2023-07-05 21:59:18,799 ERROR utils.py:1395 -- Failed to connect to GCS. Please check `gcs_server.out` for more details.
2023-07-05 21:59:18,800 WARNING utils.py:1401 -- Unable to connect to GCS (ray head) at 172.17.0.3:6379. Check that (1) Ray with matching version started successfully at the specified address, (2) this node can reach the specified address, and (3) there is no firewall setting preventing access.
2023-07-05 21:59:26,314 ERROR utils.py:1395 -- Failed to connect to GCS. Please check `gcs_server.out` for more details.
2023-07-05 21:59:26,314 WARNING utils.py:1401 -- Unable to connect to GCS (ray head) at 172.17.0.3:6379. Check that (1) Ray with matching version started successfully at the specified address, (2) this node can reach the specified address, and (3) there is no firewall setting preventing access.
@jayanthnair so I got something running
# Dockerfile
FROM python:3.10.11
# Install libraries and dependencies
RUN apt-get update && \
apt-get install -y --no-install-recommends \
&& rm -rf /var/lib/apt/lists/*
RUN apt-get update && \
apt-get install -y --no-install-recommends
WORKDIR /src
COPY requirements.txt /src
RUN pip install --upgrade pip
RUN pip install -r requirements.txt
COPY . /src
WORKDIR /src
CMD ["serve", "run", "serve_agent:agent"]
# requirements.txt
gymnasium==0.26.3
numpy==1.24.3
pandas==2.0.2
ray[data,rllib,serve] @ https://s3-us-west-2.amazonaws.com/ray-wheels/latest/ray-3.0.0.dev0-cp310-cp310-manylinux2014_aarch64.whl
torch==2.0.1
starlette==0.27.0
dm-tree==0.1.8
# azureml-mlflow
# azureml-defaults
# serve_agent.py
import ray.rllib.algorithms.ppo as ppo
from pathlib import Path
from ray import serve
from starlette.requests import Request
folder_path = "checkpoint_000001"
PATH_TO_CHECKPOINT = Path(__file__).absolute().parent / "rllib_checkpoint" / folder_path
@serve.deployment
class ServePPOModel:
def __init__(self, checkpoint_path) -> None:
# Re-create the originally used config.
config = ppo.PPOConfig() \
.framework("torch") \
.rollouts(num_rollout_workers=0)
# Build the Algorithm instance using the config.
self.algorithm = config.build(env="CartPole-v0")
# Restore the algo's state from the checkpoint.
self.algorithm.restore(checkpoint_path)
async def __call__(self, request: Request):
json_input = await request.json()
obs = json_input["observation"]
action = self.algorithm.compute_single_action(obs)

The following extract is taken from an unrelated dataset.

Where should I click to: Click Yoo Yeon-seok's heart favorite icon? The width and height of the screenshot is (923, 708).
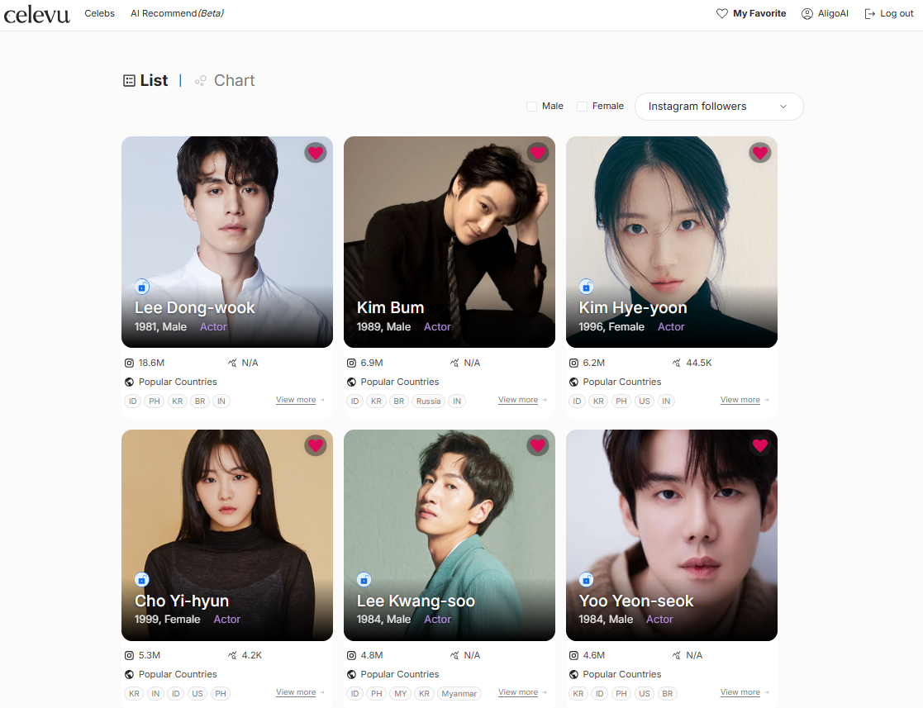pos(760,445)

return {"action": int(action)}
agent = ServePPOModel.bind(PATH_TO_CHECKPOINT)
serve.run(agent)
# client.py
# Note: `gymnasium` (not `gym`) will be **the** API supported by RLlib from Ray 2.3 on.
try:
import gymnasium as gym
gymnasium = True
except Exception:
import gym
gymnasium = False
import requests
env = gym.make("CartPole-v1")
for _ in range(5):
if gymnasium:
obs, infos = env.reset()
else:
obs = env.reset()
print(f"-> Sending observation {obs}")
resp = requests.get(
"http://localhost:8000/", json={"observation": obs.tolist()}
)
print(f"<- Received response {resp.json()}")
obs, infos = env.reset()
print(f"-> Sending observation {obs}")
resp = requests.get(
"http://localhost:8000/", json={"observation": obs.tolist()}
)
print(f"<- Received response {resp.json()}")

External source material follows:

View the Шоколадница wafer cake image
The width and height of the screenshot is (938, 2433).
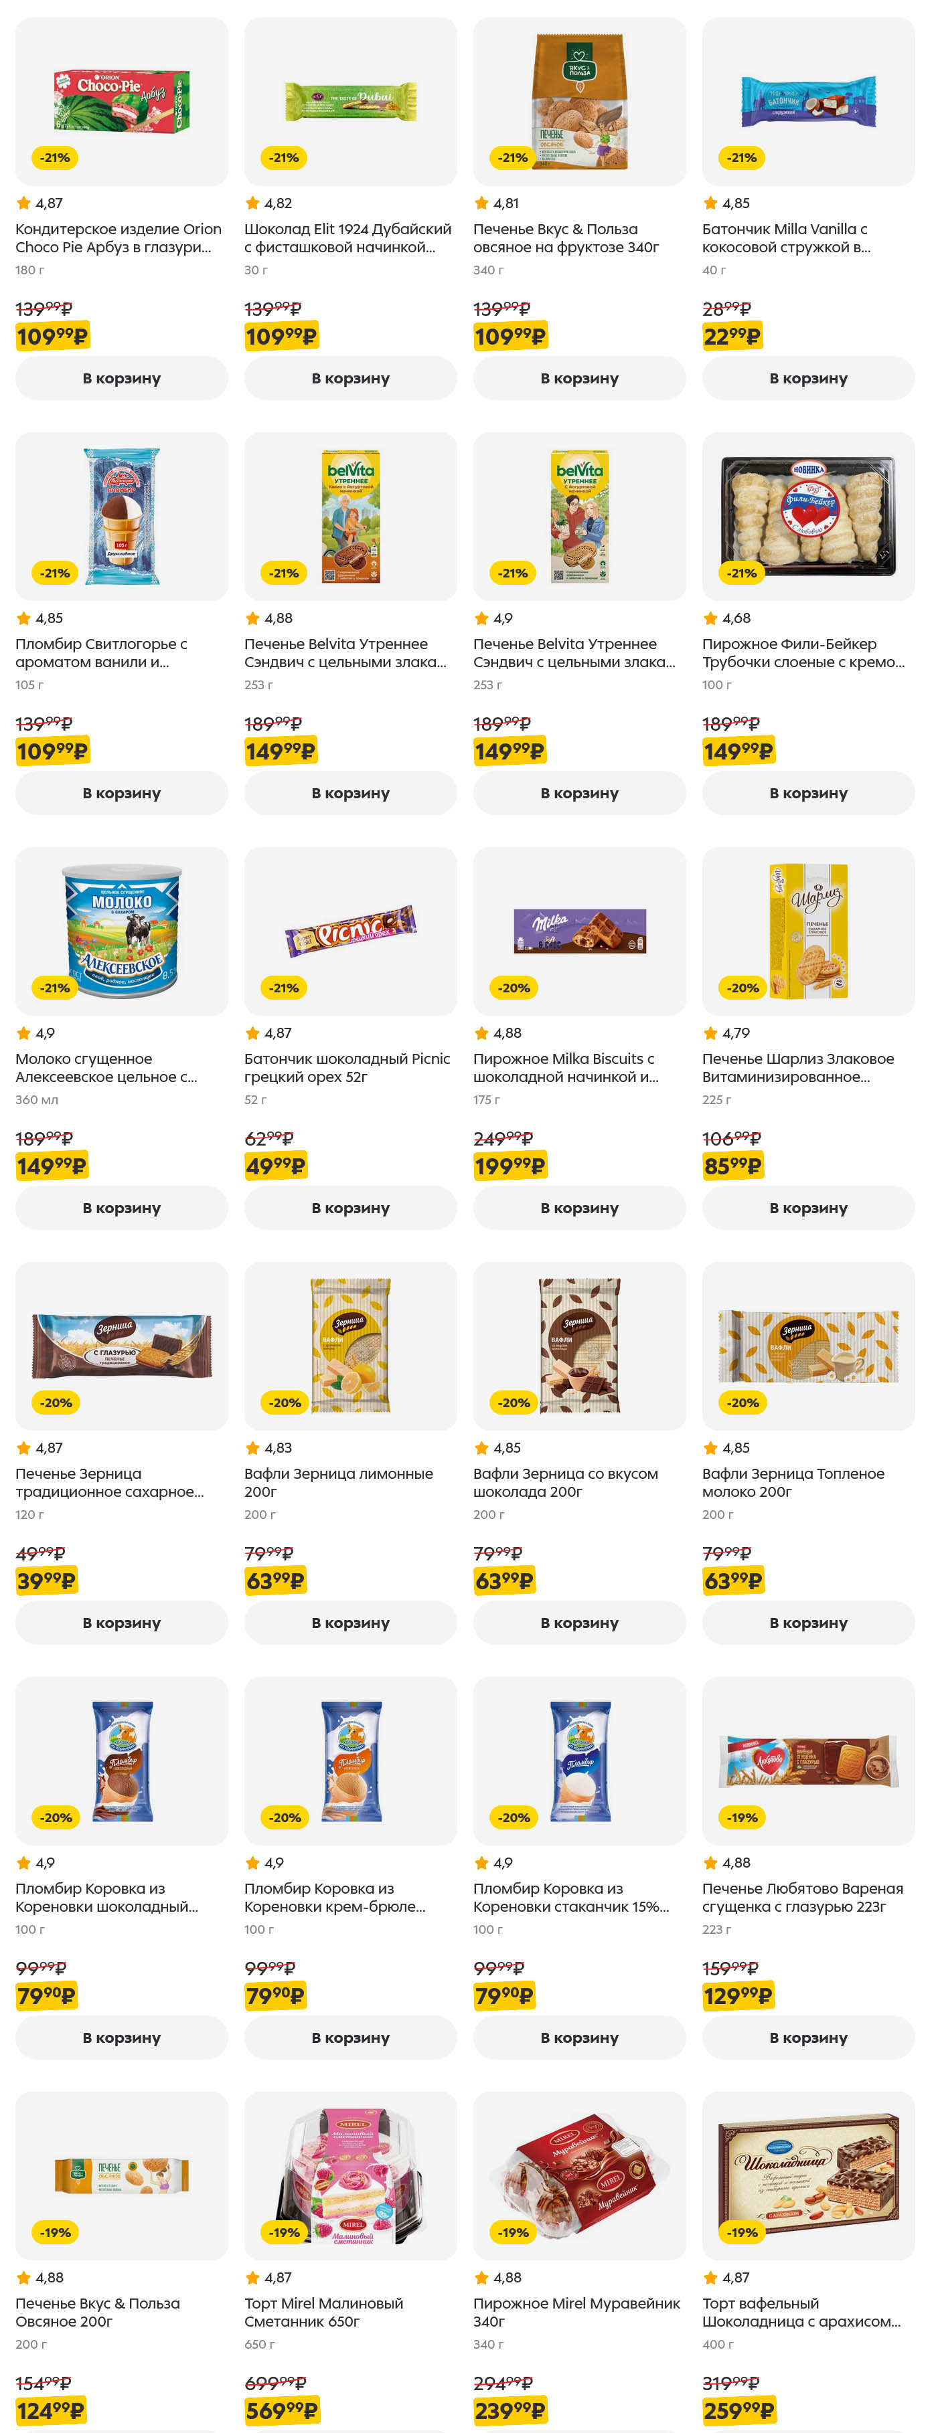click(808, 2174)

File structure looks like this
- /rllib_checkpoint
- /checkpoint_000001
- client.py
- Dockerfile
- requirements.txt
- serve_agent.py
I was able to see the success response ran the following
docker build . -t rl-agent:latest
to create a docker imagedocker run -it --rm rl-agent:latest
to start the servicedocker ps
to get the container iddocker exec -it c216b55a1b59 bash
and run the client code client.py
Can you try those and let me know if this works?
Hi @GeneDer it seems when I follow these steps I can get the Serve deployment to work properly. Based on my understanding then, the served agent can be queried at port 8000 of the docker container, from within the docker container, for responses. But my end goal is to be able to query from outside of the docker container.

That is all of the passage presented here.